Autoantibodies against specific lung cancer-associated antigens have been suggested for the performance of lung cancer diagnosis. This study aimed to evaluate the diagnostic performance of the antigen-autoantibody immune complex (AIC) against its free antigens for CYFRA21-1, ProGRP, neutrophil gelatinase-associated lipocalin (NGAL), and neuron-specific enolase (NSE) in non-small cell lung cancer (NSCLC). In total, 85 patients with NSCLC and 120 healthy controls (HCs) were examined using a 9-guanine DNA chip method. The ratios of AICs to their antigens and the combinations of ratios consisting of two to four markers were calculated. The levels of AICs for CYFRA21-1, ProGRP, NGAL, and NSE were higher than those for their free antigens in all participants.
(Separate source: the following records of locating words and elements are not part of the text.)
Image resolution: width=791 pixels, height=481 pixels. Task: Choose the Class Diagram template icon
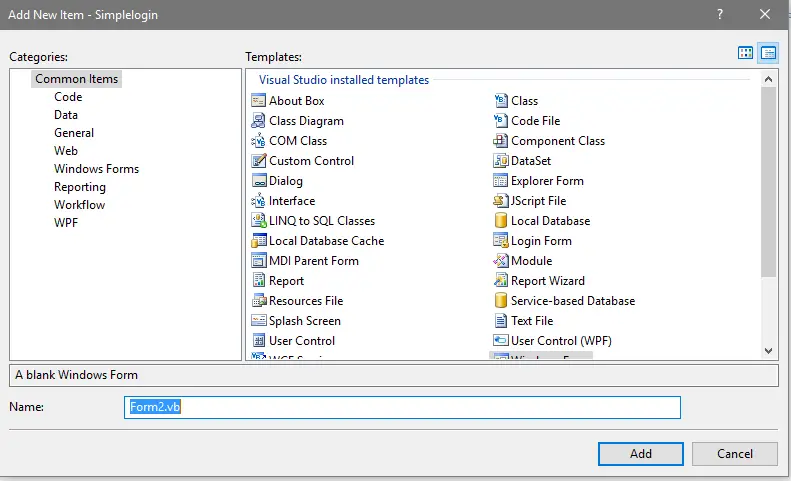(x=258, y=121)
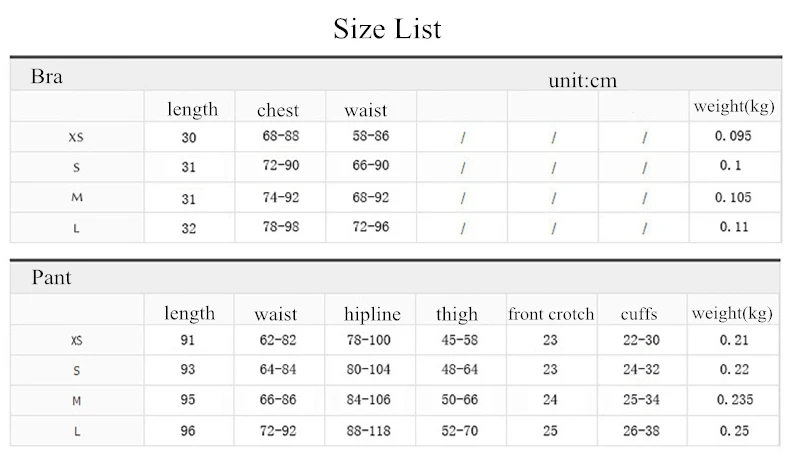This screenshot has height=459, width=796.
Task: Select Pant M front crotch value 24
Action: tap(550, 400)
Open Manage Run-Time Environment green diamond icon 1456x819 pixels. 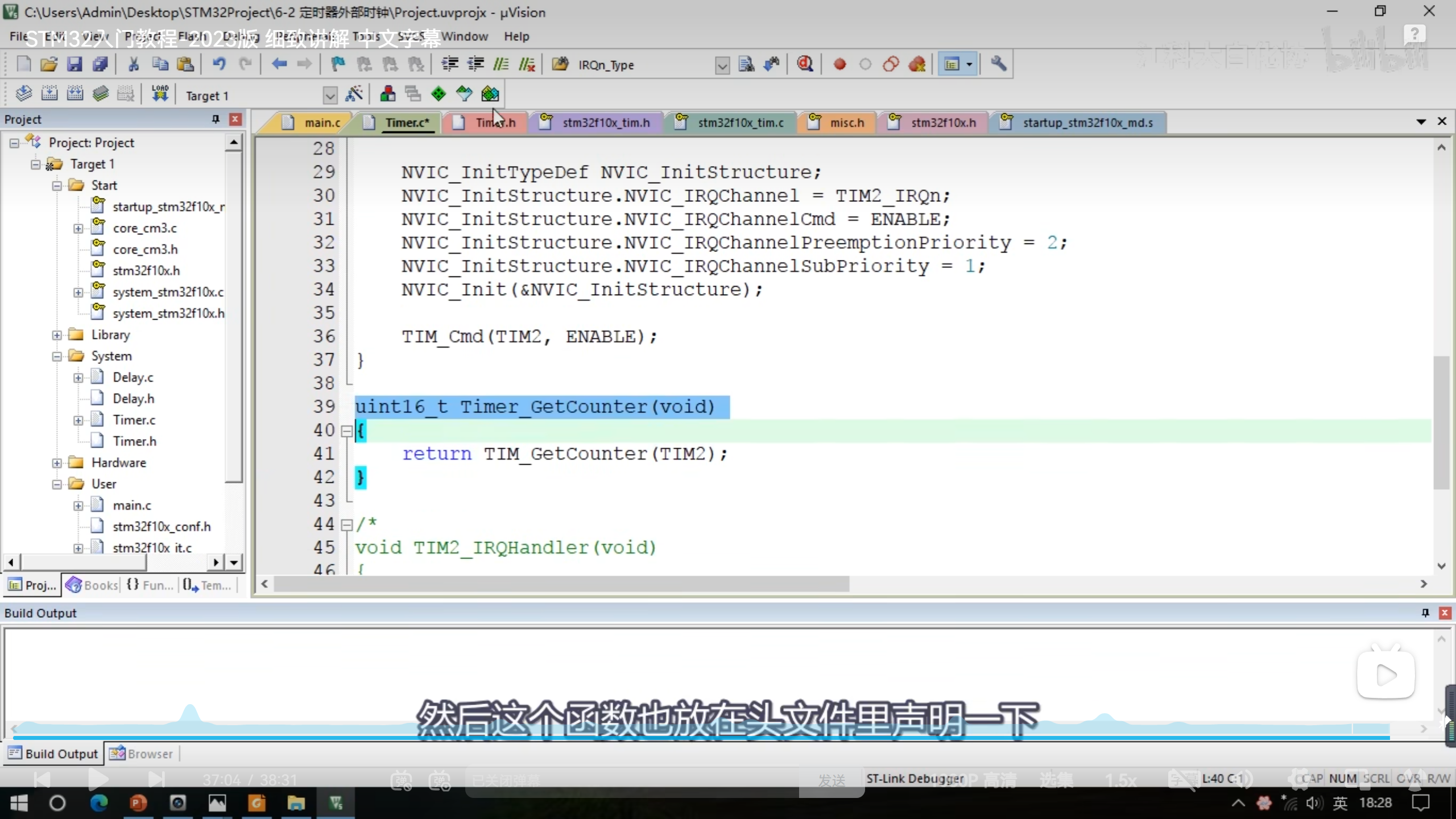439,94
The levels of each free antigens distinguished patients with NSCLC from the HCs. The ratios of the AIC to its antigen and seven combinations of two to four ratios were significantly higher in patients with NSCLC than in the HCs. Excellent diagnostic performance was observed for all combination ratios (C4-1), with 85.9% sensitivity and 86.7% specificity at a 3.51 cut-off. Higher sensitivity was observed in the early stages (0-I) and adenocarcinoma than in stages II-IV and other pathological types. Combining all ratios of AICs and their antigens for all four markers was useful when diagnosing NSCLC.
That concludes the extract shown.